Instead of going with a heavier weight head, you can add weights to the rear of your inserts.  All you do is pull the nocks out and use a long rod with the correct size allen wrench to screw the weights into the back of the insert.  This is, of course, assuming you already have built arrows.  If you are building from scratch, you can simply add the weights to the inserts before gluing them in the shaft.

I have added not only brass inserts for durability and for added weight, but also a 20 grain weight to the rear of the insert.

42 grain brass insert plus 20 grain weight plus a 100 grain head gives me 162 grains up front.  My Zombie Slayer arrows are 8 gpi and with firenocks, blazers and a wrap, mine come in at 430 grains with 16% foc.

I did this simply because there are more broadhead options in 100 grain weight than anything else.  I like to try 2 to 3 different broadheads per year and this just works for my situation.

I've always felt 380 - 420 at 12 - 14% foc and running over 270 is great whitetail medicine.  I can get more than that at 65# and that's why I don't shoot more poundage than I do.


----------



## edsebring (Aug 21, 2015)

Where do I get these weights and I think the back of my insert is solid could I just use a drop of epoxy on the weight and slide it down the shaft to glue it in place?


----------



## Ihunt (Aug 21, 2015)

edsebring said:


> Where do I get these weights and I think the back of my insert is solid could I just use a drop of epoxy on the weight and slide it down the shaft to glue it in place?
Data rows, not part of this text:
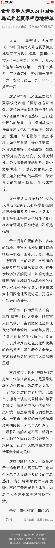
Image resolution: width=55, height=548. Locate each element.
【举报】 (9, 519)
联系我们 (19, 538)
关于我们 (16, 534)
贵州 (43, 54)
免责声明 (31, 538)
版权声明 (29, 534)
Three Rivers Archery has about anything you want in regards to building a heavy arrow.


----------



## pasinthrough (Aug 21, 2015)

edsebring said:


> Where do I get these weights and I think the back of my insert is solid could I just use a drop of epoxy on the weight and slide it down the shaft to glue it in place?



Lancaster has pdp weights and the tool for installing them.  I guess you could use epoxy, but I think it would be messy.

Here are some I've found:  http://www.lancasterarchery.com/arrows/arrow-components/point-weights.html 

My Black Eagle Arrows offer brass, stainless and aluminum inserts depending on what arrow and additional insert weights made for their products.  It was pretty easy to calculate what the total weight was going to be and I built and tested one before building the rest just to make sure I had it right.  Depending on how much weight you add, you may need to go up one or two spine stiffness to make it work.


----------



## Ihunt (Aug 21, 2015)

My setup: Delta 6,28.5"draw, pulling 57lbs. Arrow is a Gold Tip Pro Hunter with a 125 grain Anarchy head and a 50 grain brass insert. Total arrow weight is 442 grains and my arrow speed is 273 fps. It is quiet and hits with some authority. I will never shoot "light" arrows for hunting. The advantages of a heavy arrow are many. Disadvantages......well....my arrow hits about 1.5" lower at 40 yards.


----------



## edsebring (Aug 21, 2015)

Thanks a lot. I will be ordering 12 of the carbon express 65 grain weights and the tool to install them. Should I use a drop of loc-tite on these?


----------



## pasinthrough (Aug 21, 2015)

edsebring said:


> Thanks a lot. I will be ordering 12 of the carbon express 65 grain weights and the tool to install them. Should I use a drop of loc-tite on these?



I do.


----------



## Bucky T (Aug 21, 2015)

Here's a good archery calculator.

http://backcountrybowhunting.com/articles/calc/


----------



## Bucky T (Aug 21, 2015)

My XT is shooting right at 280fps.  My arrows weigh 408grs.  30" draw, pulling 70lbs, and 68grs +/- weight on my string.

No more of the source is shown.